Material provided:

####################

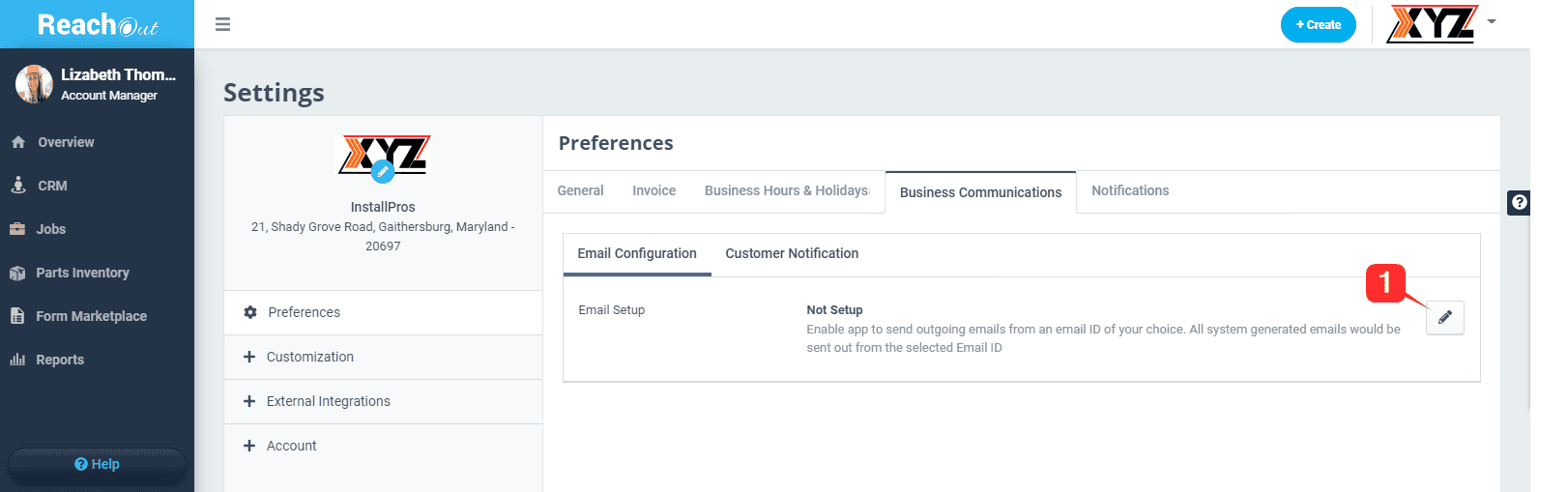Select the Notifications tab
The image size is (1568, 492).
(x=1130, y=190)
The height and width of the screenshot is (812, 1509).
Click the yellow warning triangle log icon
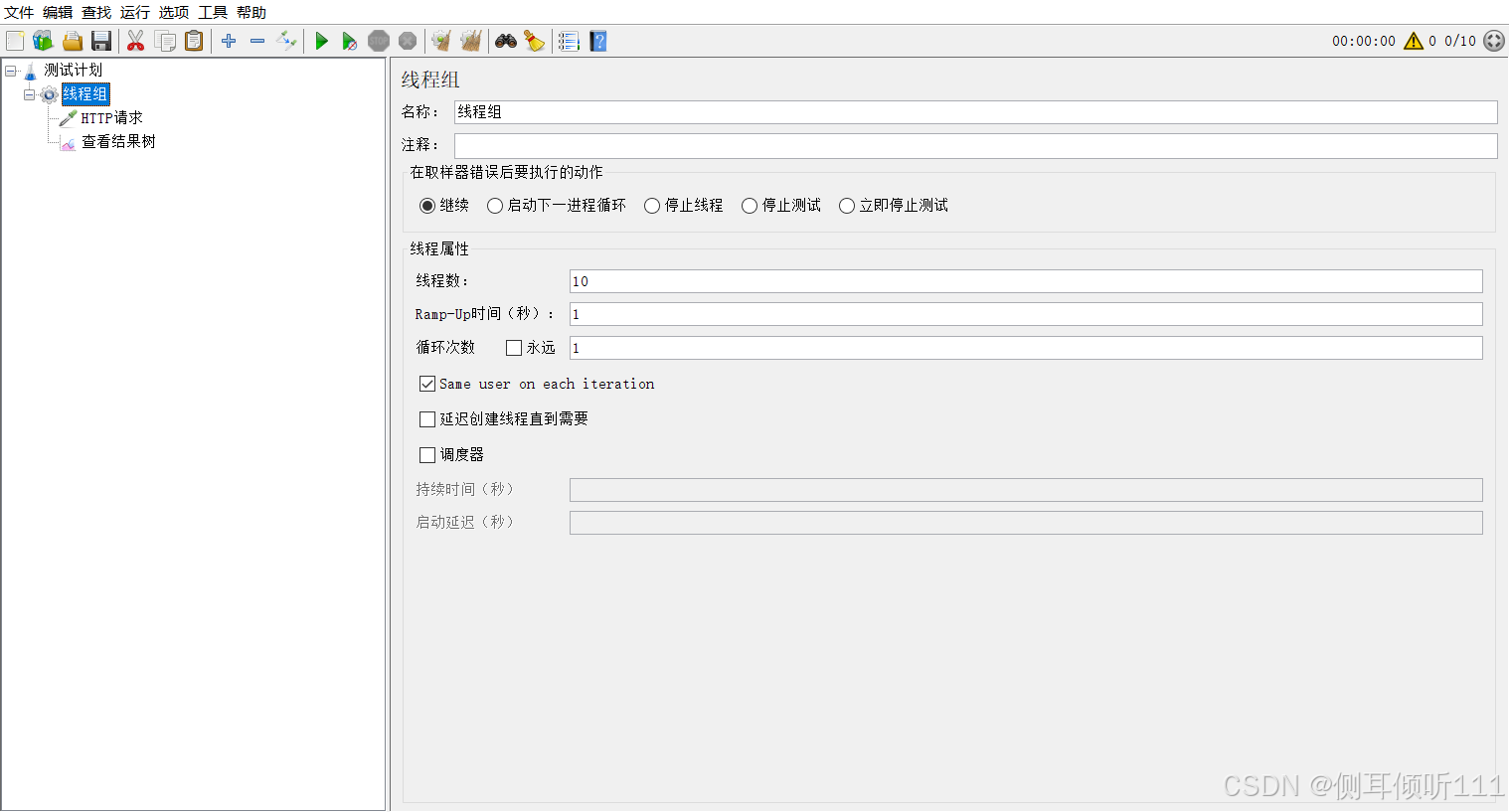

####################

Work task: Nothing but the lines from the one containing "The height and" through the last line of the material may appear in the answer, transcribed exactly and with no pictures.

Answer to this task:
The height and width of the screenshot is (812, 1509).
Click the yellow warning triangle log icon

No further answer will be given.